Source records
┌──
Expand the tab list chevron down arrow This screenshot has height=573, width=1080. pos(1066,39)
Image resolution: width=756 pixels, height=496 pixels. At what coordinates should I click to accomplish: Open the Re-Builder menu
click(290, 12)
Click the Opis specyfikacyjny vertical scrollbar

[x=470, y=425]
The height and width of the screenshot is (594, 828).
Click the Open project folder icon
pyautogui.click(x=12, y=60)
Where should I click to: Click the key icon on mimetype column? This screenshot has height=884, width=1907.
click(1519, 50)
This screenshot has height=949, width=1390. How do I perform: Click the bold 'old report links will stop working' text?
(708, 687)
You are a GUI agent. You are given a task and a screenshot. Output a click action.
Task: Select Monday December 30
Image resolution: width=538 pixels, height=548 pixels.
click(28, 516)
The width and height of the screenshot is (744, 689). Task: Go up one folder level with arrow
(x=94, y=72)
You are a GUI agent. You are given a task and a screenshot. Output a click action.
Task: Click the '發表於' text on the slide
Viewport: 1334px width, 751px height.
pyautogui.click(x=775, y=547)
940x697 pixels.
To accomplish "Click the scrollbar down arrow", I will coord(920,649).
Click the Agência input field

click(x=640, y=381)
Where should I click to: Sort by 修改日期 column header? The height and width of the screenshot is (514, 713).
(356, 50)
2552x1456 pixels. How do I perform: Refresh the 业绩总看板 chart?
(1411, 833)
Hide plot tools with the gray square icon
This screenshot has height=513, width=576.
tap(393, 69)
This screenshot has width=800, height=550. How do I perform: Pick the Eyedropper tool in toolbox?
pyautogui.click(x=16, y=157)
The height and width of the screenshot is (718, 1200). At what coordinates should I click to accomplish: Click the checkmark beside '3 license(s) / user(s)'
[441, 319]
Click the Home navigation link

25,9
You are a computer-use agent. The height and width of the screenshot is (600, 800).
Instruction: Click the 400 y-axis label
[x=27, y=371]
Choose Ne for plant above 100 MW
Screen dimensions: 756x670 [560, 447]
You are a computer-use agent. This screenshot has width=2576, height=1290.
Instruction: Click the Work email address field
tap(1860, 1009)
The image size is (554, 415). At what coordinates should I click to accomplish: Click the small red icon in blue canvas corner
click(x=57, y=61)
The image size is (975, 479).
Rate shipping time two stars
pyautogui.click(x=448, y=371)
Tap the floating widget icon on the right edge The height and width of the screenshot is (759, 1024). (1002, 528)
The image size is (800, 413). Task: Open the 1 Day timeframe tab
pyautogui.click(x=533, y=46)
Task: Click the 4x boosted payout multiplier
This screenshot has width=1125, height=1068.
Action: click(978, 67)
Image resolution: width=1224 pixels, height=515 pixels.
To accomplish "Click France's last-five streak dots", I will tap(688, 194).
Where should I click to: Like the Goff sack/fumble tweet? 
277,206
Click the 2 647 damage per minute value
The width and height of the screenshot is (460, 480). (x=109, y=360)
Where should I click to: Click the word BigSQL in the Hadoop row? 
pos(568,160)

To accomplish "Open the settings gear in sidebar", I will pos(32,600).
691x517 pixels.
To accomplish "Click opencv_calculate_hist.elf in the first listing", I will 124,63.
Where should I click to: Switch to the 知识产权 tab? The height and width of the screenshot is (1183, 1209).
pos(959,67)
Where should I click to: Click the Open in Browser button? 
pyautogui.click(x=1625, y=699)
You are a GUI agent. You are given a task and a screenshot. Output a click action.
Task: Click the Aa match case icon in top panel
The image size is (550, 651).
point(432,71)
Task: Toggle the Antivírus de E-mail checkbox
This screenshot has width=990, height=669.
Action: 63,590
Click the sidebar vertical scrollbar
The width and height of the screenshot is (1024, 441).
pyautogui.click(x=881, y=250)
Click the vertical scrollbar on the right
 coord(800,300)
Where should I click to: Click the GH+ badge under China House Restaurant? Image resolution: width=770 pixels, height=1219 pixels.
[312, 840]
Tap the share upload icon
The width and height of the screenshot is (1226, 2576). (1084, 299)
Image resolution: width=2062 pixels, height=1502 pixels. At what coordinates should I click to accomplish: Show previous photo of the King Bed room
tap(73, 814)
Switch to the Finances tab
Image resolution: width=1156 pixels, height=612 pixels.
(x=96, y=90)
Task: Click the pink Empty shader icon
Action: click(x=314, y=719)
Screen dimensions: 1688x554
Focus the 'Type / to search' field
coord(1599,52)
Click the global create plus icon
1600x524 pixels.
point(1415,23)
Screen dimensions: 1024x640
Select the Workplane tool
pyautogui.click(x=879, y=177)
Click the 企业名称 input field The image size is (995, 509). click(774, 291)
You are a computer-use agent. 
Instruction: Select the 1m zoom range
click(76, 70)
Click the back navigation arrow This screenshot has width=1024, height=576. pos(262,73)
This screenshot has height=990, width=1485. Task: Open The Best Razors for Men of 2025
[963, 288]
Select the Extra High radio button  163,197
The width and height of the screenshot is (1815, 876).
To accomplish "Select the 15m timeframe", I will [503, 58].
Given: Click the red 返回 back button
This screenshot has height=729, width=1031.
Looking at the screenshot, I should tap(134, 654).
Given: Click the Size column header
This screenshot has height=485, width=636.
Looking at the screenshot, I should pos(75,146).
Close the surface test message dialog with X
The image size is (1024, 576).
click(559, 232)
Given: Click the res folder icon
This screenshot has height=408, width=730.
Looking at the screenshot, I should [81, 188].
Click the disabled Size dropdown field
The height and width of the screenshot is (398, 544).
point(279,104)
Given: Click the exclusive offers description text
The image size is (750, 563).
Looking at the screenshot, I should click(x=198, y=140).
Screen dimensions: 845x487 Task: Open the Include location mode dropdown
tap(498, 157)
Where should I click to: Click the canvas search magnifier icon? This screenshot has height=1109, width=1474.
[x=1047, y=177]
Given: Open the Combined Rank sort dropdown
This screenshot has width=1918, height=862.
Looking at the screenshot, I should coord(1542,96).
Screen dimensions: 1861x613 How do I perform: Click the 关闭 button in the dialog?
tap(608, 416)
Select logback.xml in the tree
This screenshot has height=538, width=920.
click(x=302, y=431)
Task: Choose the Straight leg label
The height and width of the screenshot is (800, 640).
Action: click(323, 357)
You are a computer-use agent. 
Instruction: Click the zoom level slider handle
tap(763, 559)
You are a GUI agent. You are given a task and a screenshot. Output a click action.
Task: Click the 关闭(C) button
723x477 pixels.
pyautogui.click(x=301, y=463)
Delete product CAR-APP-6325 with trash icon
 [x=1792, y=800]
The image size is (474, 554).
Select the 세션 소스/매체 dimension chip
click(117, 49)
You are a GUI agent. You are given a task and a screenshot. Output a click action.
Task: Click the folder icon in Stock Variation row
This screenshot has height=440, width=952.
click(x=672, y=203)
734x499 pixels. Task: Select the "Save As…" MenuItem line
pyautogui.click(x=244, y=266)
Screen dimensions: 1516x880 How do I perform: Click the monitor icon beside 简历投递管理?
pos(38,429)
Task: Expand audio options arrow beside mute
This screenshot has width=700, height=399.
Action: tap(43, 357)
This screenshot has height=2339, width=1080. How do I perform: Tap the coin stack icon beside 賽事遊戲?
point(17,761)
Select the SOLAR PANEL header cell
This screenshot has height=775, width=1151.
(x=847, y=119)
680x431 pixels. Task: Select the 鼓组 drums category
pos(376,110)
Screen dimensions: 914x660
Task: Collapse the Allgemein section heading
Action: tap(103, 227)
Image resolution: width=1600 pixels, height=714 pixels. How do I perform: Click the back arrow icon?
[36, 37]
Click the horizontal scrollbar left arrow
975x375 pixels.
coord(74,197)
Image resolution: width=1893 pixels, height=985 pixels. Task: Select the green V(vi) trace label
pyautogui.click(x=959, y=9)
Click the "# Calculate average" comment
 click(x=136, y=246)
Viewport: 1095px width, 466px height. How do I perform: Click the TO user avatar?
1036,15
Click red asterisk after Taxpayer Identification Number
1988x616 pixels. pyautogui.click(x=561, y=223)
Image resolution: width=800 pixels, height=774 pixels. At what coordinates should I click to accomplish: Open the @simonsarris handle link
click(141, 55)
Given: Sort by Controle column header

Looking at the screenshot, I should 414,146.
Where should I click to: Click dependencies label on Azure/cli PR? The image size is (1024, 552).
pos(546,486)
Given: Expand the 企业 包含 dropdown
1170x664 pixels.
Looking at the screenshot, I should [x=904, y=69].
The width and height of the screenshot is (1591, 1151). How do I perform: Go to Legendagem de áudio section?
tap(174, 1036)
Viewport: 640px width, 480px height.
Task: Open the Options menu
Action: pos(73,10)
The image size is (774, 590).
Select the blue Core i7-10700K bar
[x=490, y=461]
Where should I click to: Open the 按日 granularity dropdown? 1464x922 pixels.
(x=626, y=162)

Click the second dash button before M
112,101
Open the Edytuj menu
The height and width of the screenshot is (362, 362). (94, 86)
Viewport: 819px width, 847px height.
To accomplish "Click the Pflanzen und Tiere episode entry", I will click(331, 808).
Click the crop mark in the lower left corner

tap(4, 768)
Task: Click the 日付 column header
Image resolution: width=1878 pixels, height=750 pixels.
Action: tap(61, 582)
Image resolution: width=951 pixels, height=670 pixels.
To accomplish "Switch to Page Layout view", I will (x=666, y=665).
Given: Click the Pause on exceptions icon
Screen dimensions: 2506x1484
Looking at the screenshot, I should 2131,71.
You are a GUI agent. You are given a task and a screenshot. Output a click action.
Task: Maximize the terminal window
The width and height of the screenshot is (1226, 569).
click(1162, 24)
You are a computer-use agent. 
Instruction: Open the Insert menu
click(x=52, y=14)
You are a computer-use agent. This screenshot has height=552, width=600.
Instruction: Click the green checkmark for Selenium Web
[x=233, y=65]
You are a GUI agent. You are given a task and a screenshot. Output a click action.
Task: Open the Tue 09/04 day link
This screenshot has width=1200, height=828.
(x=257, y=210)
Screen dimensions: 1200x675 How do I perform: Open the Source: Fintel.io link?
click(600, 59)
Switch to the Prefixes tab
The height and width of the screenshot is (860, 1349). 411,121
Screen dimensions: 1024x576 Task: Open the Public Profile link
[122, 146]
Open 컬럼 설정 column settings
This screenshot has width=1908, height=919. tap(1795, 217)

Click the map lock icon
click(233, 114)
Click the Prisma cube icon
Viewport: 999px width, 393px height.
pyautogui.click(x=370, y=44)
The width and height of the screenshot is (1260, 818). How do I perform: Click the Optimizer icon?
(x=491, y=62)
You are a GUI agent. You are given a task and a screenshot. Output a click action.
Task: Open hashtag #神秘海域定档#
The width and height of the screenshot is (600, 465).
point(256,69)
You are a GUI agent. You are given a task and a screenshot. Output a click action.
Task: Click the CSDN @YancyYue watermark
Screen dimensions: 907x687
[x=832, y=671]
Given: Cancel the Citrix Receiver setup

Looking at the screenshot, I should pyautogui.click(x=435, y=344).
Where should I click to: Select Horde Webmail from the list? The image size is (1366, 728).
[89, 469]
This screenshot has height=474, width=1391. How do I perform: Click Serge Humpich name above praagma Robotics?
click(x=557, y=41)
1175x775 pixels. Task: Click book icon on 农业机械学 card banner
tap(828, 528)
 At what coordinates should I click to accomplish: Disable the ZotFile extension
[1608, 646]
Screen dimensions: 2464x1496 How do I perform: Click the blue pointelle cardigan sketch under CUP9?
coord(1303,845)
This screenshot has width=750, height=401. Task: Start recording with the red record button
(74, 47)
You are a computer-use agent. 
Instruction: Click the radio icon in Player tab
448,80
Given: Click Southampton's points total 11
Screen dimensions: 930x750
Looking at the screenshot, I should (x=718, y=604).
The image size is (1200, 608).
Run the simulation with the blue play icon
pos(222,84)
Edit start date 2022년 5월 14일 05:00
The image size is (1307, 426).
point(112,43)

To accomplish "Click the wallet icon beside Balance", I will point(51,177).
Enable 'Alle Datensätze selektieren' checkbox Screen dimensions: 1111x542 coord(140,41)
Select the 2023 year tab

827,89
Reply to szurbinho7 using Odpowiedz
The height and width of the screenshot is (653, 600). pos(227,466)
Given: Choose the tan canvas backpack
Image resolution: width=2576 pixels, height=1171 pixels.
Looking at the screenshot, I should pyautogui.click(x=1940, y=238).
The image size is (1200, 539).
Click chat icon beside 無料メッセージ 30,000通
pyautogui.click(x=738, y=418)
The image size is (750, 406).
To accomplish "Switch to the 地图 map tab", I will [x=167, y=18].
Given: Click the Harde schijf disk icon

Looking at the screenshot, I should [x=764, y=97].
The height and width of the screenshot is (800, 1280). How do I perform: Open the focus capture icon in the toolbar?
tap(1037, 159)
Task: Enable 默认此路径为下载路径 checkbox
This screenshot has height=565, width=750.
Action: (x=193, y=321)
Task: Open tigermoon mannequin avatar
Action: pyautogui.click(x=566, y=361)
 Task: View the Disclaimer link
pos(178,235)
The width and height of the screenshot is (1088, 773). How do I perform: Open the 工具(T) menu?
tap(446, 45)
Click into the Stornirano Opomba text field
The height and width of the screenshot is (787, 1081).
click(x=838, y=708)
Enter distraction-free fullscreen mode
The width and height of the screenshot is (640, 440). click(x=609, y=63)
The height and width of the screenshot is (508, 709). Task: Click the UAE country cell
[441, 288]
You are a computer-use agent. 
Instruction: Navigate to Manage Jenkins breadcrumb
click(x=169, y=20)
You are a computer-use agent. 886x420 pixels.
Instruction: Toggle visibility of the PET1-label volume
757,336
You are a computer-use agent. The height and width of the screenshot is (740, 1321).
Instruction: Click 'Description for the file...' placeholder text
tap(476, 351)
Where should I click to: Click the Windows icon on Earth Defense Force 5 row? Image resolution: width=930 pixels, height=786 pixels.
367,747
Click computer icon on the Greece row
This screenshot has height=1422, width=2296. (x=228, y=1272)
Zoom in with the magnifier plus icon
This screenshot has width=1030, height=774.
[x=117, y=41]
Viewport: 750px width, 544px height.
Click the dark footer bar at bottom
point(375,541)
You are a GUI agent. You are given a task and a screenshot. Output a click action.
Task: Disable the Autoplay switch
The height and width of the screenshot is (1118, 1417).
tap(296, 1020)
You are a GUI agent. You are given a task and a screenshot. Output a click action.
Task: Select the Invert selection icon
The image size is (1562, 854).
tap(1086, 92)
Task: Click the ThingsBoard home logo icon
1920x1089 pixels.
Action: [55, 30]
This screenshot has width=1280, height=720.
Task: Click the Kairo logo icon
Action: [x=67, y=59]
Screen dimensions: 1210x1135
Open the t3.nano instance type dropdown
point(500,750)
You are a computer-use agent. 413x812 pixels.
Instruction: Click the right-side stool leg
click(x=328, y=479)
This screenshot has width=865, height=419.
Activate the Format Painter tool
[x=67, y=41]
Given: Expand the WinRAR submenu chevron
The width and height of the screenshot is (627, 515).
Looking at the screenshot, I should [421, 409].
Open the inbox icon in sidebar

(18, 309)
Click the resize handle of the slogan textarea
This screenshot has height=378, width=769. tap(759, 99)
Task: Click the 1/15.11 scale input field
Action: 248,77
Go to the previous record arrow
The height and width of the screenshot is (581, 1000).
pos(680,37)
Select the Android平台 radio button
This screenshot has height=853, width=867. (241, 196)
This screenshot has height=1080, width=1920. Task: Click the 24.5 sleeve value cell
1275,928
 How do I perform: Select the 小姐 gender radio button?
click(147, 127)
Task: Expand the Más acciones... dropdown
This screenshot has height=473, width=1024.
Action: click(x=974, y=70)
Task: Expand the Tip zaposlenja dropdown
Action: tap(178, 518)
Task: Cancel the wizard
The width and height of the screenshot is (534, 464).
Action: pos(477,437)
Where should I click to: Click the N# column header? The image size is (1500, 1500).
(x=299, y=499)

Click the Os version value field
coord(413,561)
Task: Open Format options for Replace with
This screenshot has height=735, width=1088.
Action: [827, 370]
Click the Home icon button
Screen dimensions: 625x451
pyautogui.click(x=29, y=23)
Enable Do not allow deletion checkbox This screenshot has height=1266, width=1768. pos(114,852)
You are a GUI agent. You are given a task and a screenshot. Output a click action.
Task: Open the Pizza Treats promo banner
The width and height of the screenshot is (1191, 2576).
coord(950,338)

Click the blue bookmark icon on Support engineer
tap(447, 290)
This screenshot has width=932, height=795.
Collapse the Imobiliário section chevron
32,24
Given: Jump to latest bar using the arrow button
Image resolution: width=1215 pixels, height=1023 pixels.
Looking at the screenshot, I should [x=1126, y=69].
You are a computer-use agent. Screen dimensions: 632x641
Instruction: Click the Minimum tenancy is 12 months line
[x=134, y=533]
└──
→ **Problem statement**:
Every line above from the line with "This screenshot has width=750, height=401." to the line with "The image size is (1200, 608).", both included, must be reproduced exactly, and no other line may appear.

→ **Solution**:
This screenshot has width=750, height=401. Task: Start recording with the red record button
(74, 47)
You are a computer-use agent. 
Instruction: Click the radio icon in Player tab
448,80
Given: Click Southampton's points total 11
Screen dimensions: 930x750
Looking at the screenshot, I should (x=718, y=604).
The image size is (1200, 608).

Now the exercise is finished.